[THE DATA]
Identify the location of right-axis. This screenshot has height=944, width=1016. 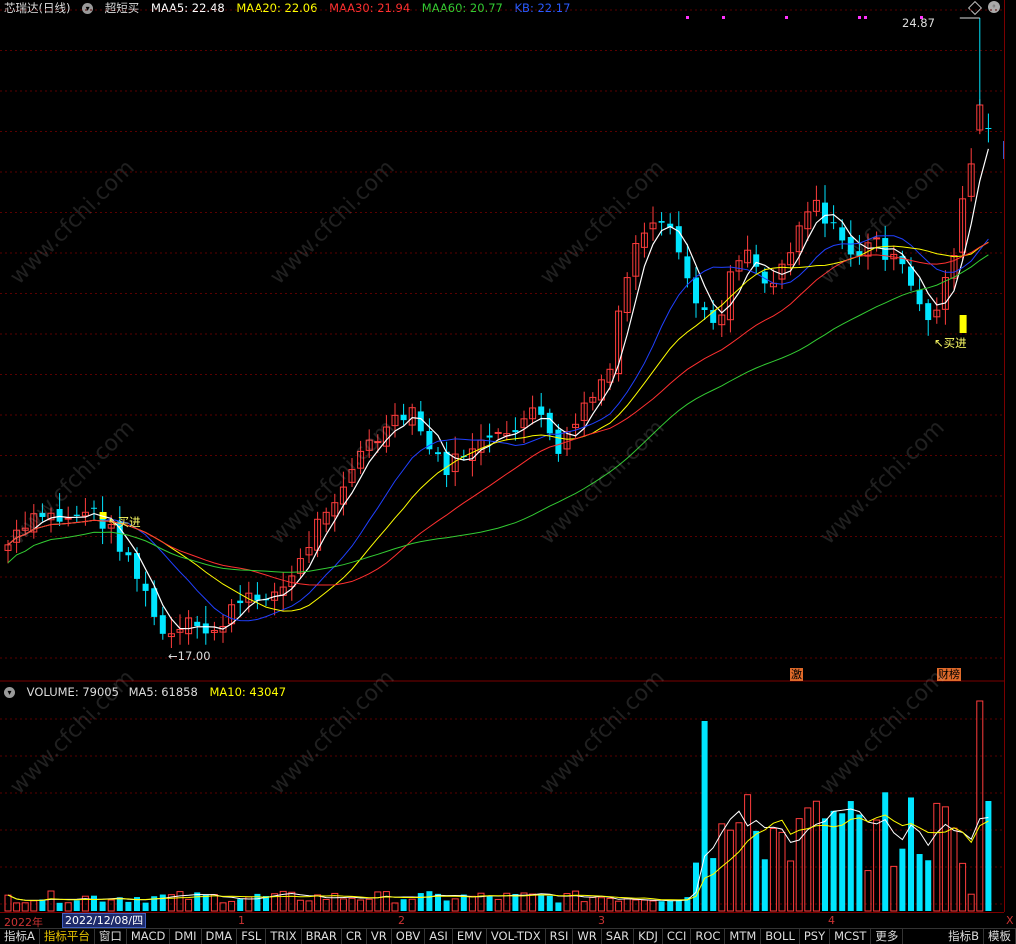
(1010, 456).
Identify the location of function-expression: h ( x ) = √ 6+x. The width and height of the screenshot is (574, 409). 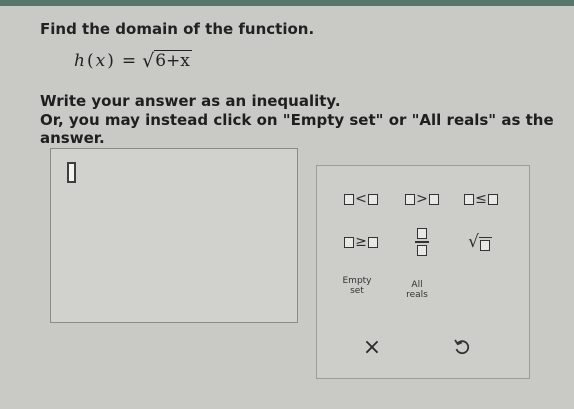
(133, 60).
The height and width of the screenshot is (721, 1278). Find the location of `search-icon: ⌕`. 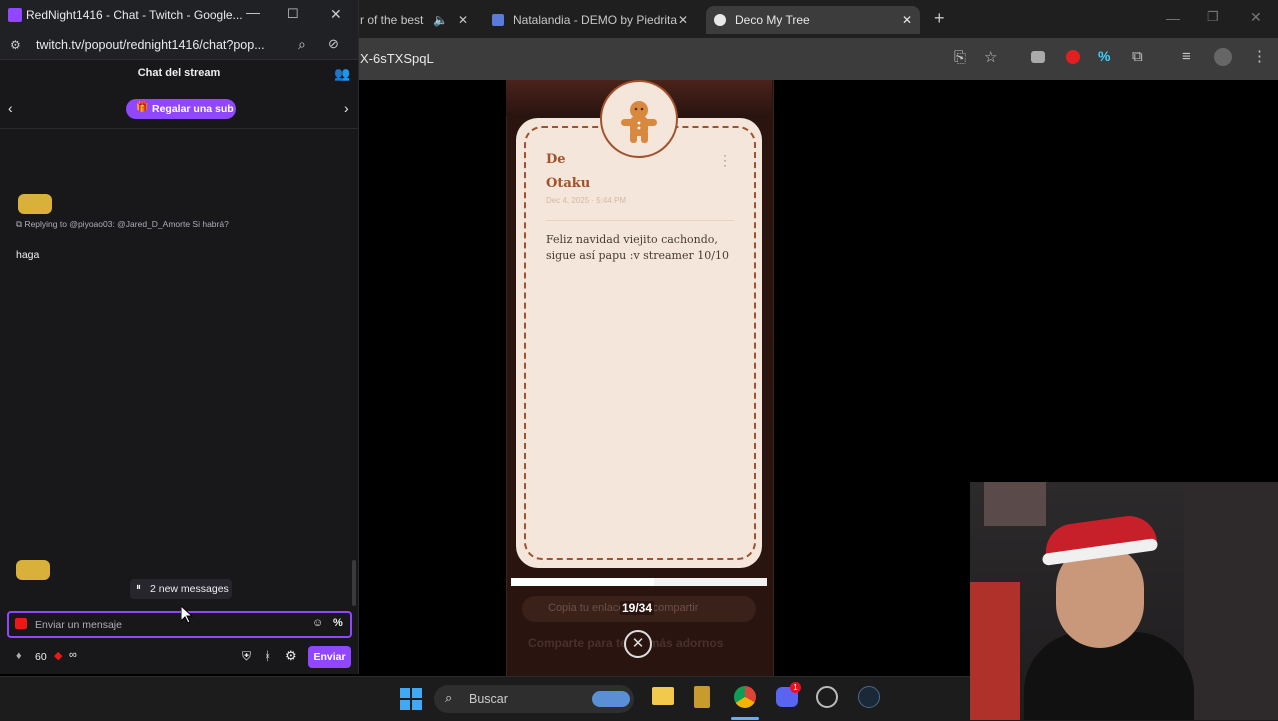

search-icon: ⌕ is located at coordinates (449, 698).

* * *

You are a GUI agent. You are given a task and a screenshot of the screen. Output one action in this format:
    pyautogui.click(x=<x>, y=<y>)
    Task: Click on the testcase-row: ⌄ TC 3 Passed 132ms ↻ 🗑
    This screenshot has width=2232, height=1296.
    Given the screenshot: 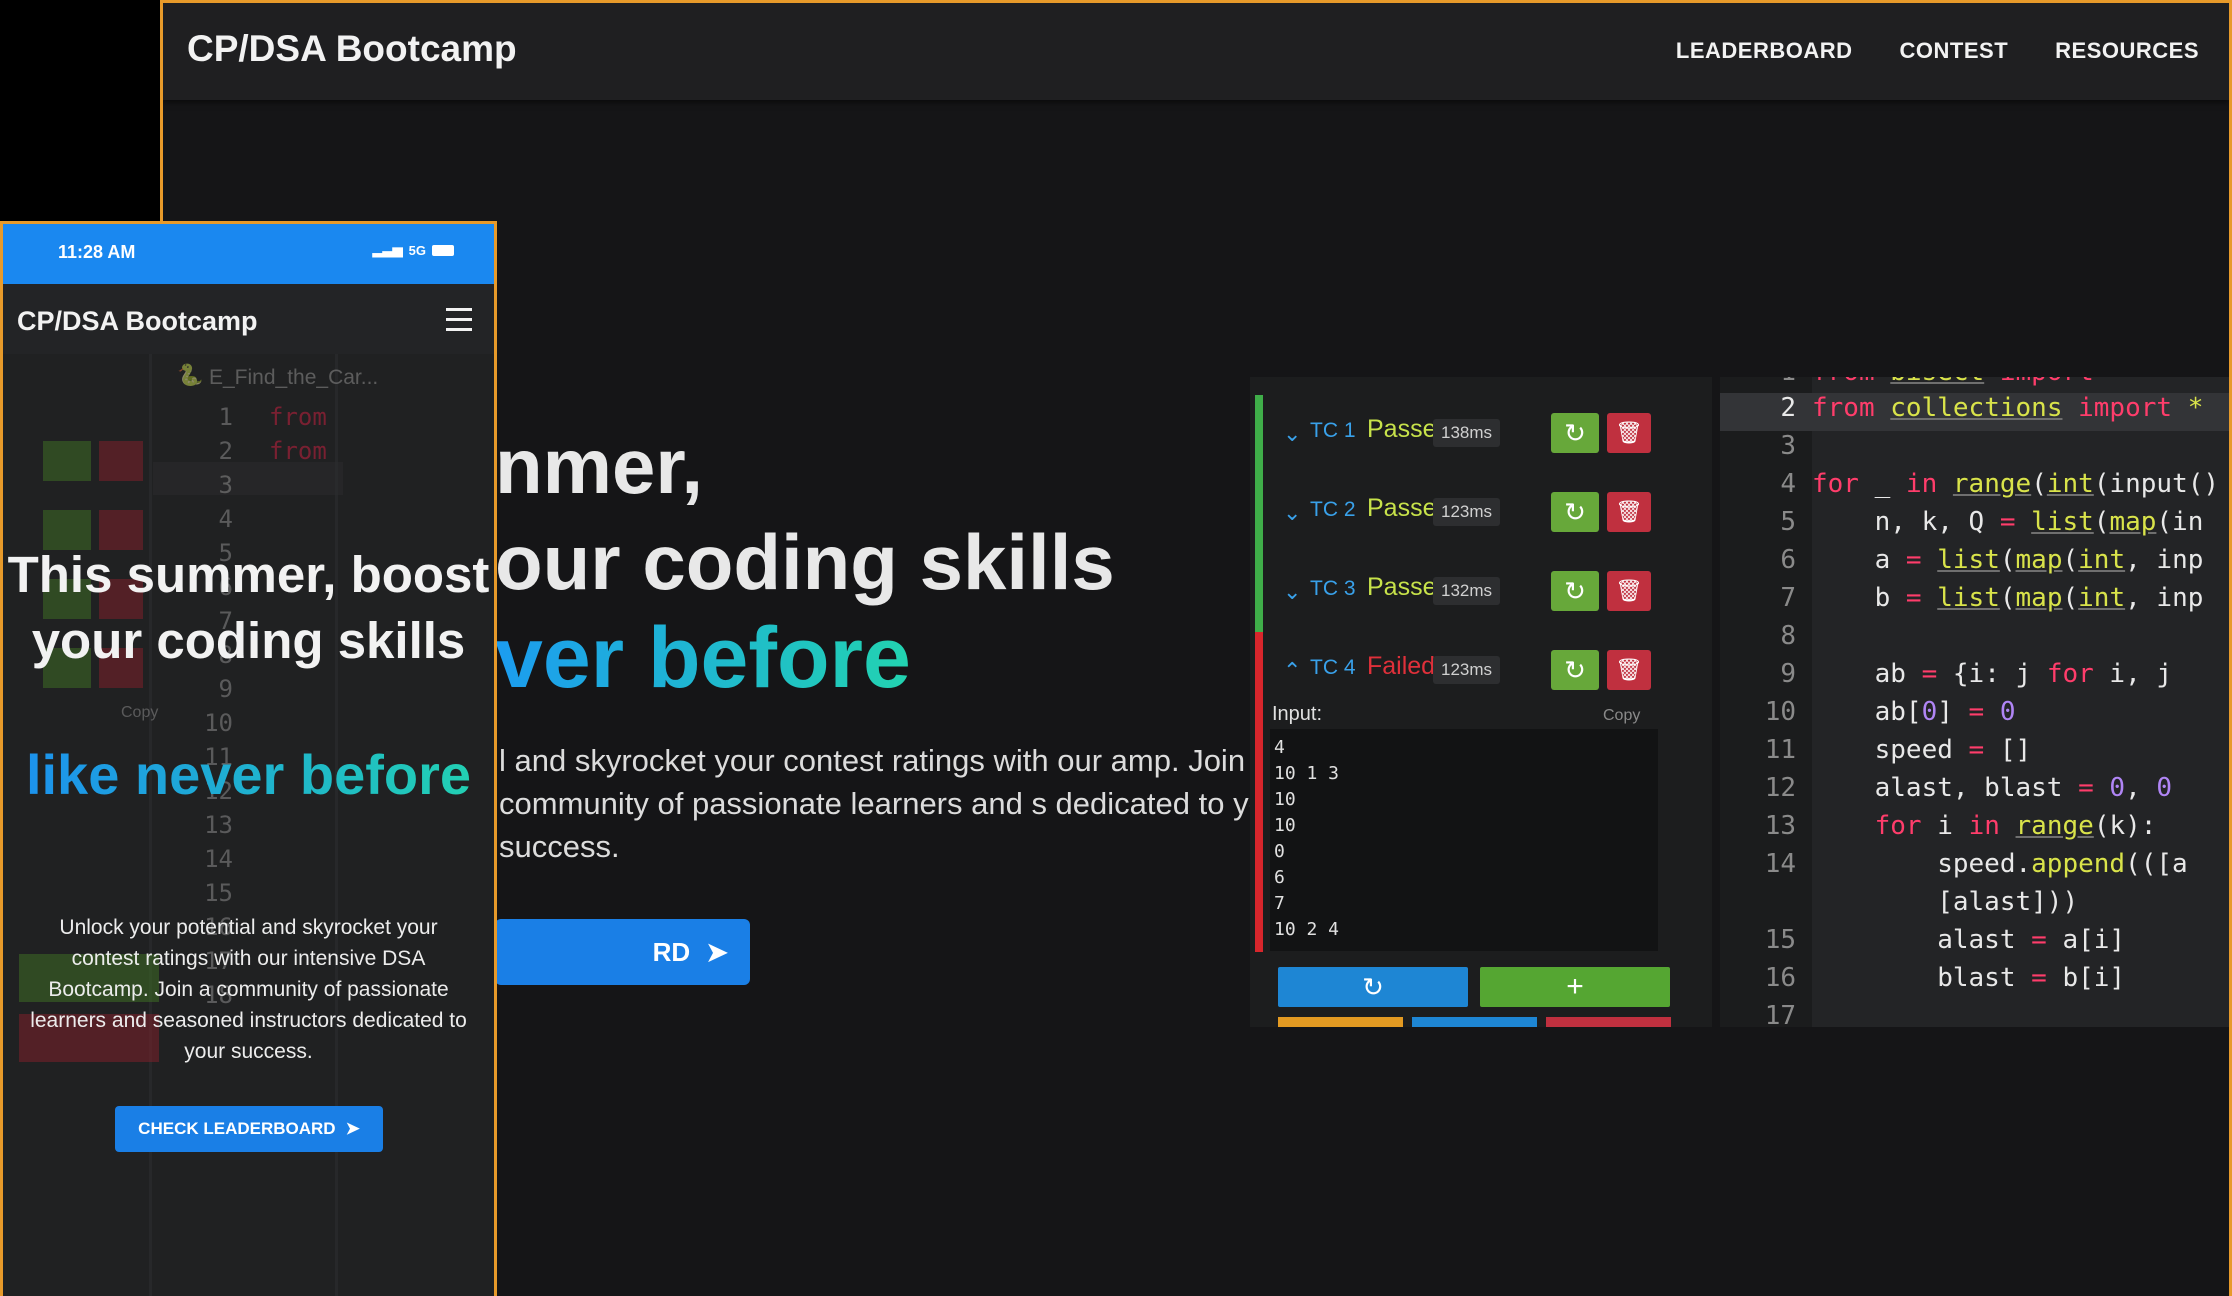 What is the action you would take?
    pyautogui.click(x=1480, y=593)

...

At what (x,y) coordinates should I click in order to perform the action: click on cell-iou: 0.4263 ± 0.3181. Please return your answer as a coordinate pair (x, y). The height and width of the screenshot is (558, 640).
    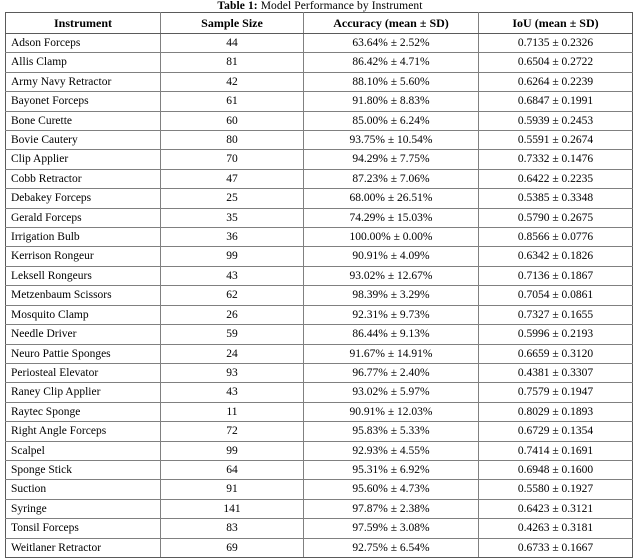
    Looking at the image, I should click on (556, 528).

[EXERCISE REQUIREMENTS] Arrange the lines from the line with "Identify the location of right-axis." up to and including the line with "search-icon: ⌕ is" as a Markdown table with the columns No. and Line, skipping blank lines. Leave the pictures out.

[RESULT FOR THIS TASK]
| No. | Line |
|---|---|
| 1 | Identify the location of right-axis. This screenshot has height=944, width=1016.  |
| 2 | (1010, 456). |
| 3 | Identify the location of function-expression: h ( x ) = √ 6+x. The width and height of the screenshot is (574, 409).  |
| 4 | (133, 60). |
| 5 | The height and width of the screenshot is (721, 1278). Find the location of `search-icon: ⌕`.  |
| 6 | search-icon: ⌕ is located at coordinates (449, 698). |